One of the coolest parts of motherhood is observing the changes that happen in your child as s/he grows. But guess who else is changing? You. Countless transitions occur in your own body as you move from months of being a human incubator to recovery and beyond. Just as you carefully guide your child’s development, it’s important to offer yourself extra attention as you navigate postpartum life. Here are a few tips to keep in mind:
1- The hormones that wreak havoc on your body during pregnancy don’t magically disappear after delivery! Be aware that the ligament laxity of pregnancy continues, especially if you’re breastfeeding. This can impact your pelvis, SI joints, and back, causing pain and instability as you lift a carseat, reach into the crib, and get down on the floor to change a diaper. Without proper alignment and muscle strengthening, problems often arise. Flat arches? Yep, you can expect this to continue thanks in part to pregnancy hormones. Properly strengthening the feet is essential to support your body in your breastfeeding days. And, please! If you go running or try plyometrics too soon and it doesn’t feel good, stop! Work on your body’s foundational support first to prevent injury so you can run and jump safely.
2- Kegels are NOT the be-all, end-all to pelvic floor recovery. In fact, too much Kegeling can actually lead to pelvic floor issues like leaking. By holding a Kegel for extended periods or over contracting the pelvic floor, these muscles are unable to lengthen and do their job appropriately when the, ahem, pressure’s on (ex: when sneezing or lifting your baby). Yikes! For prolapse, don’t count on Kegels to hold it all in. There’s more to be done, like pressure management, abdominal recruitment, and breathing strategies. And did you know that problems from a weak pelvic floor can mimic some of the same problems as an overused, tight pelvic floor? (Gasp!) Find a qualified pelvic floor physical therapist to help you determine what’s really going on and guide your recovery. Don’t know where to look? Ask a trusted friend or OBGYN for a recommendation.

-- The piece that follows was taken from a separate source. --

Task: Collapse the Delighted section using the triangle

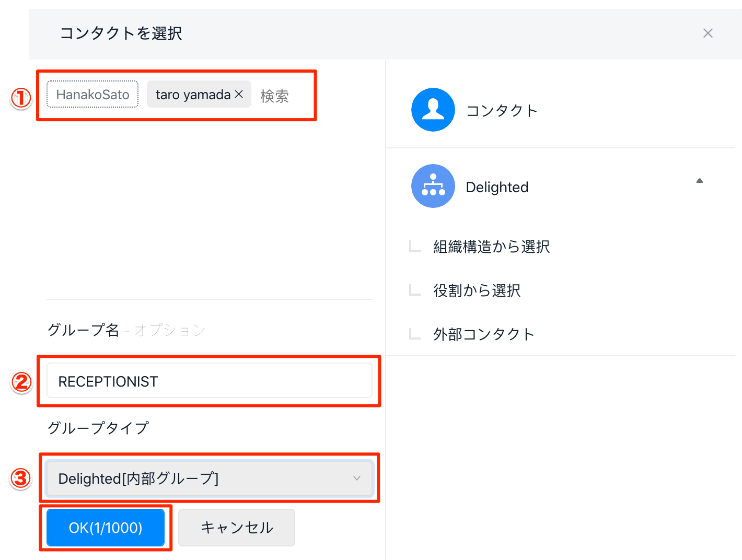Action: [699, 181]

3-STOP THE POTTY SQUAT! Ladies, believe me, I know that motherhood will take you places you never DREAMED you’d go. The nastiest gas station bathroom, you’ll be there. You may actually have to use the facilities along with your potty training child. I get it: the last thing you want is to sit on that potty. But squatting to pee actually harms your pelvic floor! When you squat, your pelvic floor doesn’t completely relax. And when you pee, you need it to relax so that the bladder can empty fully. Urine remaining in your bladder increases your risk of infection and/or leaking with exercise, coughing, or sneezing. Instead, wipe that seat down and have a seat. I know: gross. But in my opinion, leaking and infections are worse. Go for pelvic floor safety!

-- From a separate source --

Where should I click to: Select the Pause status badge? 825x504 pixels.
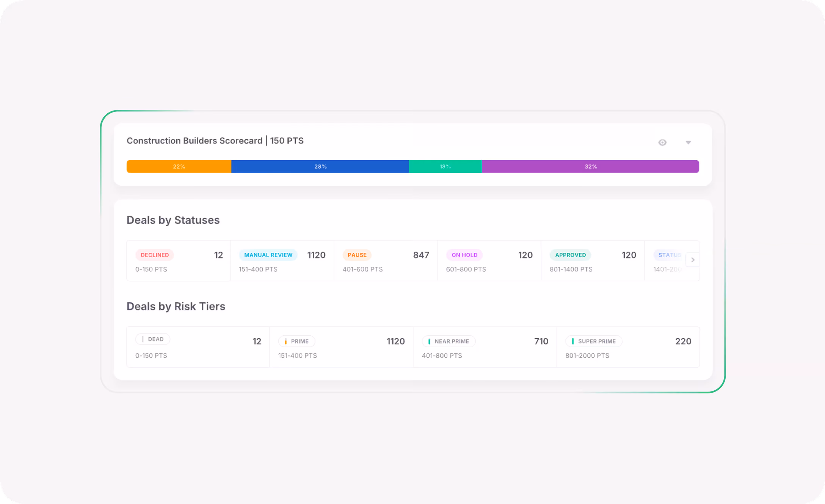point(357,255)
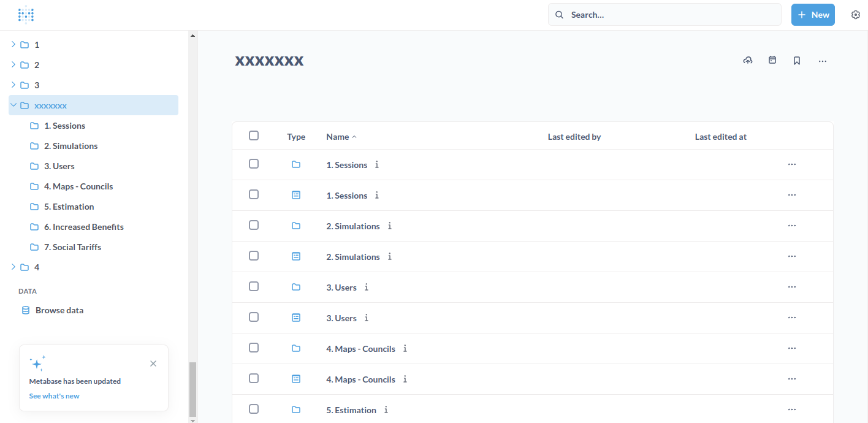
Task: Open the row actions menu for '5. Estimation'
Action: (791, 409)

4- Postpartum is forever! (Sniff) As your kiddos grow and grow up, your body will change as will your activities. In your immediate post-delivery days, you’ll probably go for walks. But later you may try running, mommy boot camp, lifting weights, or even HIIT. Diastasis, SI joint problems, leaks, low back pain, etc. that began during or after pregnancy don’t just disappear. And fitness demands may make them worse. It’s not uncommon for women six or 16 years after their last child to still be experiencing leaks. So take care of you, starting day one! Find a qualified trainer or physical therapist to help you with any pain or pelvic floor issues. With careful guidance, s/he can get your muscles balanced, your alignment improved, your breathing patterns deeper and more expansive, and movement patterns safer to help you are at your best and can prevent issues from arising down the road.
With these tips in mind, I hope you feel empowered! But if you find you need a little help, don’t be embarrassed! Postpartum pelvic floor, hip, and SI joint issues are super common and very treatable. Knowing how to care for yourself as you care for others will keep you safe and happy for years to come.